Awesome video (series). You, explaining the code.. and even going from beginner (video 1), advanced (video 2), expert (video 3) make these such a valuable asset for data analysts/scientists. I would really love for you to continue with automatizations like this. These beats any udemy/cursera videos... any day!. Is it possible to get a 4th video with more SQL stuff, such as: update data in the DB, with a new csv file (maybe something that gets updated daily), or append some new data to existing ones (with overwriting whatever gets duplicated)? I would also love some automatization with openpyxl (or similar libraries you are familiar with; maybe creating some charts with the cleaned data). I appreciate the efforts you've put into this videos (i've purchased the lifetime access on the platform) and I will make sure others will learn about your channel!

@stratascratch 2 года назад

Thanks for your support! there are some vids here - ru-vid.com/video/%D0%B2%D0%B8%D0%B4%D0%B5%D0%BE-fklHBWow8vE.html and ru-vid.com/video/%D0%B2%D0%B8%D0%B4%D0%B5%D0%BE-77IVf0zgmwI.html that cover the topics you're talking about. The only difference is that it uses an API to collect data. I would follow the same guidelines but use a CSV and pd.dataframe rather than make an API call to collect the data. But the topics like overwriting with new data, etc is covered.

@diaconescutiberiu7535 2 года назад

@@stratascratch I'm having an issue with a specific csv i work with (i tested the final code with other csvs and they work just fine). I'm getting this error: "QueryCanceled: COPY from stdin failed: error in .read() call: UnicodeDecodeError 'charmap' codec can't decode byte 0x81 in position 6589: character maps to CONTEXT: COPY sfs_tool_t1, line 1" . It passes these prints: "opened db succesfully", "csv was created succesfully", "file opened in memory" ... and next is the error ... any thoughts (googling doesn't provide with any helpful suggestion)

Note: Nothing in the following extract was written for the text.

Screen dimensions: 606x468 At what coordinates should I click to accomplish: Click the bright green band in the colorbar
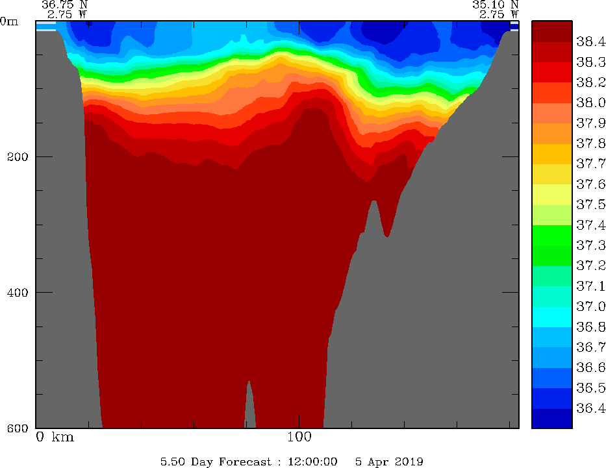552,235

@diaconescutiberiu7535 2 года назад

I've identified the columns that generates the issue (3 of them, containing text, like sentences). My csv is an export from a sharepoint/list. I suspect, while downloading some of the characters get mess up, so probably there is some issue with the encoding of that text. Perhaps i should do something with the text within those columns (some cleaning)

@stratascratch 2 года назад

@@diaconescutiberiu7535 Definitely the encoding. Try to force UTF-8 and that should fix it. I like to export from gSheets because they have the cleanest CSVs and I've never had an issue loading a csv I exported from Google. I always have problems loading csvs that are exported from Excel. Hope that helps

@jordang8135 3 года назад

Very nice series with lots of helpful info. Any reason you use Postgres over others? Do you find it easier to work with?

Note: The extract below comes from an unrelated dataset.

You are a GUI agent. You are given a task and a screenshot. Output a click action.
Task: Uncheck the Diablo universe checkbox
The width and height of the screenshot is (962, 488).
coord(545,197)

@stratascratch 3 года назад

The real answer is because I randomly chose it over 10 years ago when I was just starting and just kept with it. It's also super easy to deploy on AWS. And postgres is better than other free options like MySQL for analytics. Here's an article about the comparison (hackr.io/blog/postgresql-vs-mysql). On the job, most companies use industry grade dbs like HIVE, Greenplum, Snowflake, and MS-SQL server. There's only slight differences in terms of syntax.

@diaconescutiberiu7535 2 года назад

How should we go about if we need to do some cleaning inside the CSV files? I have multiple CSV files which i need to ul to my postgre db; files have different columns ... so the cleaning is different for each column. If i just run this: "dataframe["country"] = dataframe["country"].replace(to_replace=['Kingdom','States','Kong','Emirates','Rico'], value=['United Kingdom','USA', 'Hong Kong','UAE','Puerto Rico'])" it will do the job and upload only the file that does have a country column, but it will fail for the other csv... script is giving me Keyerror:'country" (which is obvious as the other files don't have it)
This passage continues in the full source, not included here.